Over the weekend a News Corp Australia newspaper published the names of 14 current and former Essendon players named in ASADA’s initial report into the Bombers’ supplements program, prompting an angry response from club chairman Paul Little and the AFL Players’ Association.
“The AFL Players’ Association condemns in the strongest possible terms the publishing of names and photos of current and former Essendon football players in today’s Herald Sun,” AFLPA chief Matt Finnis said in a statement.
“The Players’ Association calls on everyone to respect the process and integrity of the ASADA investigation – just as the players have done since this regrettable saga arose.”
News Corp has reported the players told investigators they believed they had been injected with what they believed to be either Thymosin, AOD-9604 or both.
The News Corp report claimed Bombers captain Jobe Watson was among the group.
Other Bombers players to be named are Dyson Heppell, Michael Hurley, Tom Bellchambers, Jake Melksham, Heath Hocking, Michael Hibberd, Kyle Hardingham, Tayte Pears and Alex Browne.
Stewart Crameri, now at the Western Bulldogs, Scott Gumbleton, now at Fremantle, and delisted players Ricky Dyson and Sam Lonergan also have been named.
The names of the players have been leaked from the ASADA report into drug use at Essendon, which was last week reported to have been brought to a close.
In an open letter to members, Essendon chairman Paul Little slammed “mistruths” in the Herald Sun report and said the leaks could damage the players’ reputations.
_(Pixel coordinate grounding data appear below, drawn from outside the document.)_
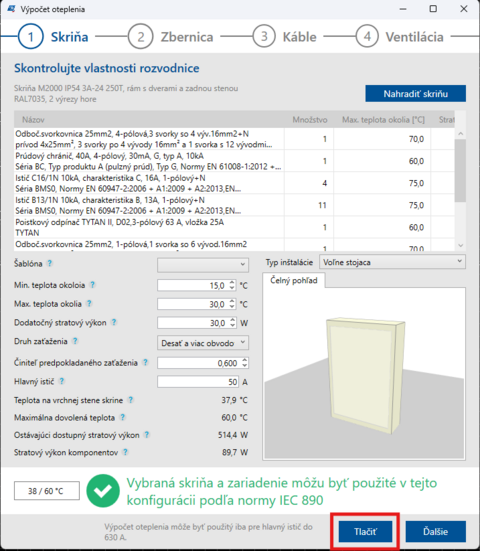
Task: Open help tooltip for Min. teplota okolia
Action: pos(92,285)
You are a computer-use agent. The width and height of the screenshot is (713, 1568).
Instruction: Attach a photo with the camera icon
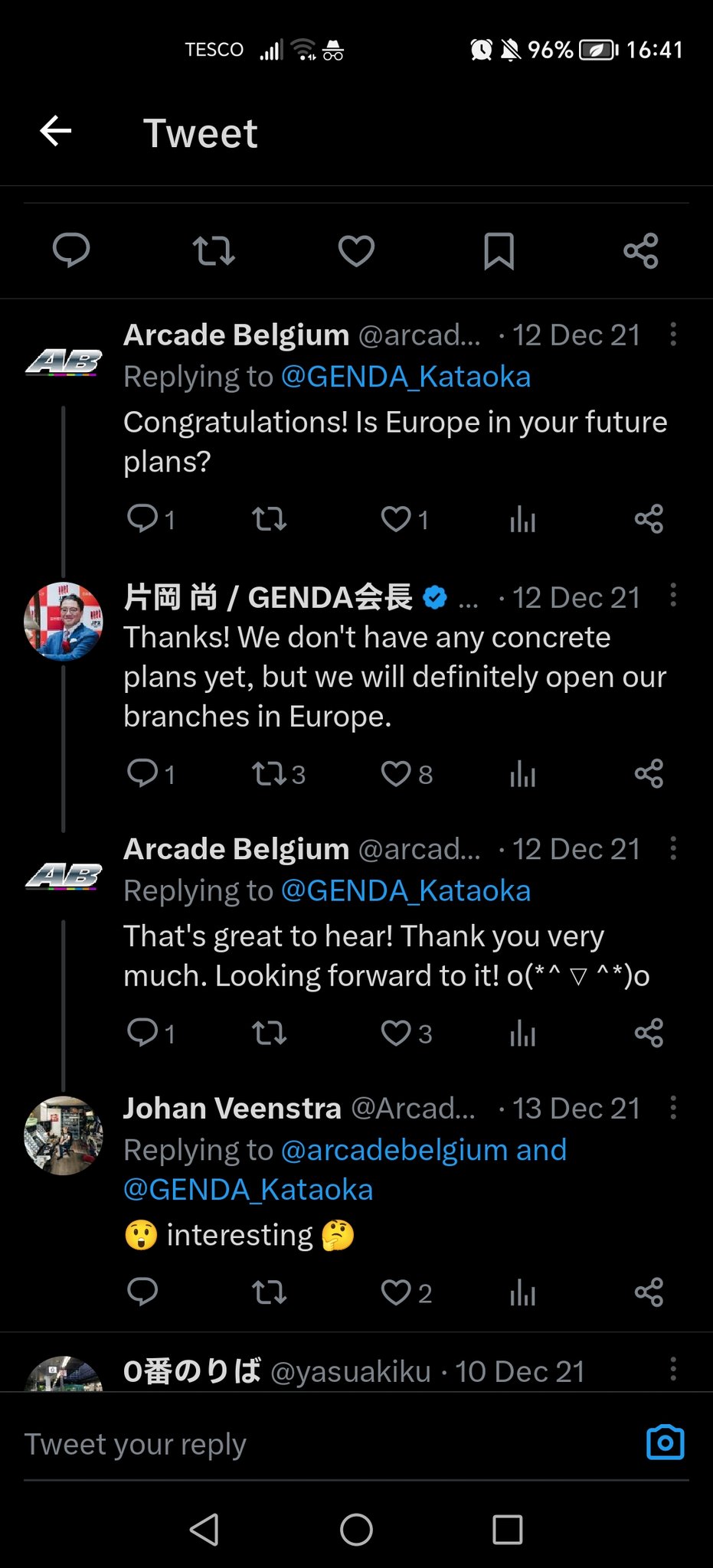coord(665,1443)
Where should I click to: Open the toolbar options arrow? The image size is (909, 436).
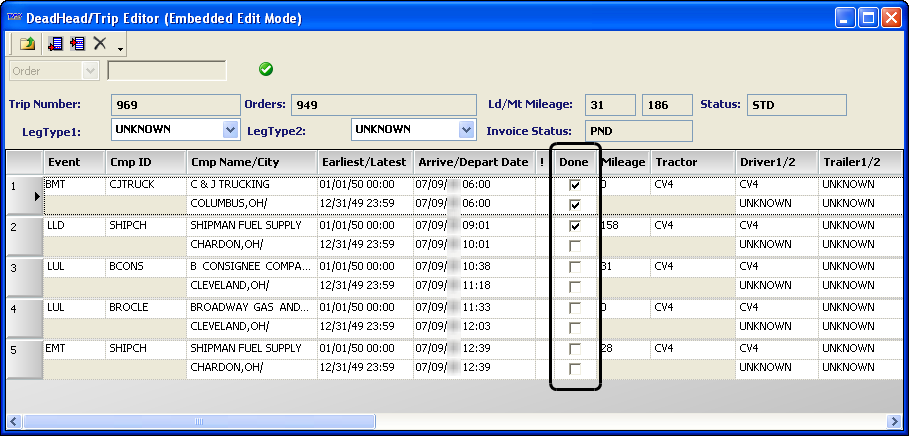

He denied the club was in crisis but conceded there was frustration over the reports.
“This week the club received information that stage one of the ASADA investigation process has now concluded and stage two, the review stage, will begin,” Little wrote on Sunday on Essendon’s website.
“Throughout this investigation, confidentiality has been paramount to protect the integrity of this process.
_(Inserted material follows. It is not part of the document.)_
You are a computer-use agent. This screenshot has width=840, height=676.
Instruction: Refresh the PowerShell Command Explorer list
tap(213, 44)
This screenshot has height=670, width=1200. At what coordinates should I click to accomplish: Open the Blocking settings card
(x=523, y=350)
“Unfortunately, at various times this process has been undermined by leaks, mistruths and a lack of ethical and professional behaviour.
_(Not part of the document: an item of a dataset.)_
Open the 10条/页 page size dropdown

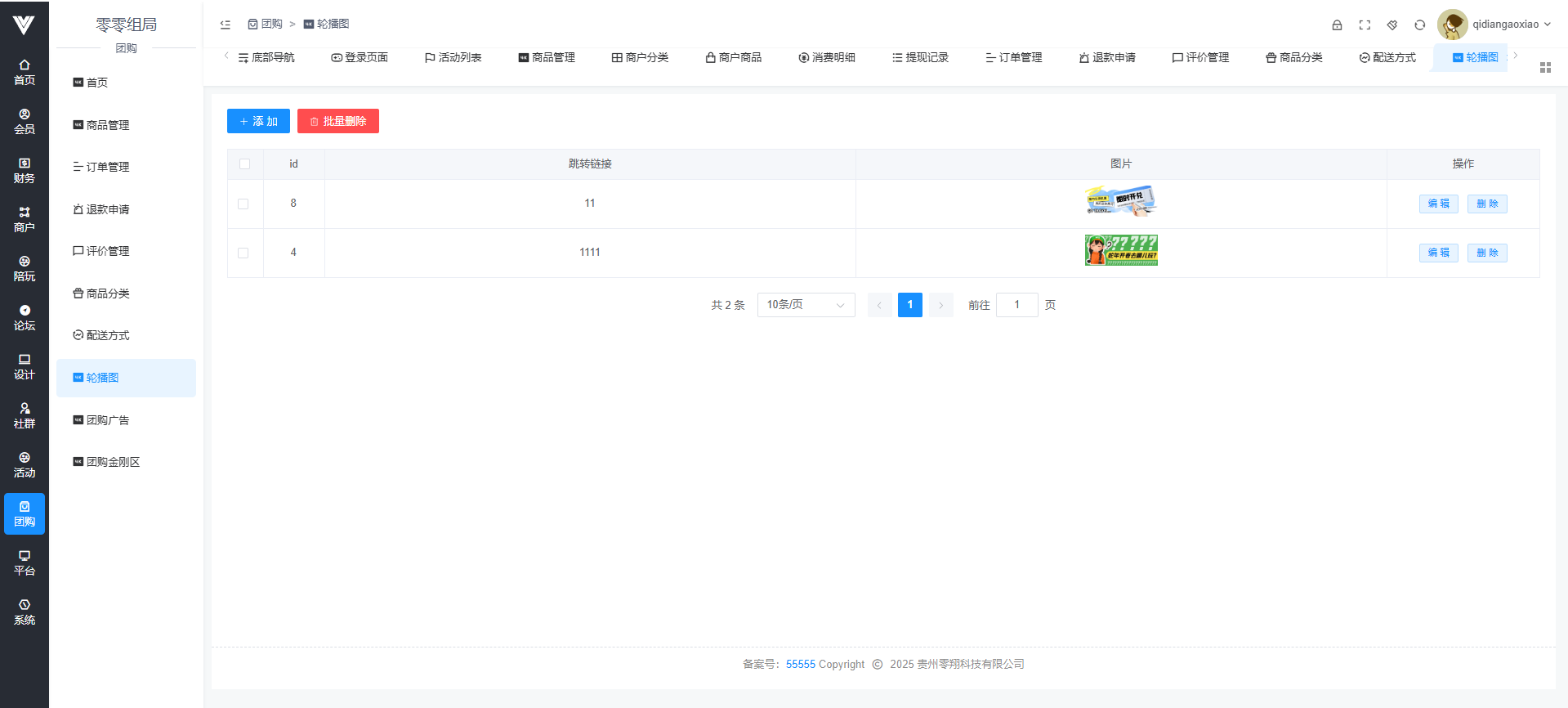(x=805, y=305)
“Today the club is particularly disappointed that the Herald Sun would choose to provide confidential information from an incomplete and interim report that could easily and unfairly damage the reputation of our players.
“As previously stated, we believe that our players did not take anything harmful, performance-enhancing or illegal during 2012.
“Our club is by no means in any crisis but we are particularly frustrated and disappointed that the Herald Sun has been unable to show the same level of professionalism and integrity as our players have done throughout this process.”
ASADA announced last week that investigations into drug use at Essendon and NRL club Cronulla were complete and retired Federal Court judge Garry Downe was to review the briefs.
An AFL spokesman said the league had not been notified by ASADA of any impending action against any AFL players.
“ASADA should be left to conclude its deliberations,” AFL spokesman Patrick Keane said in a statement on Sunday.
The AFL handed down a series of penalties to Essendon in August 2013 for bringing the league into disrepute over their use of supplements.
Those penalties included a ban from the 2013 finals series, a $2 million fine and a 12-month suspension for coach James Hird.
Essendon’s AFL seasons opens on March 21 against North Melbourne at Etihad Stadium.With AAP and ABC.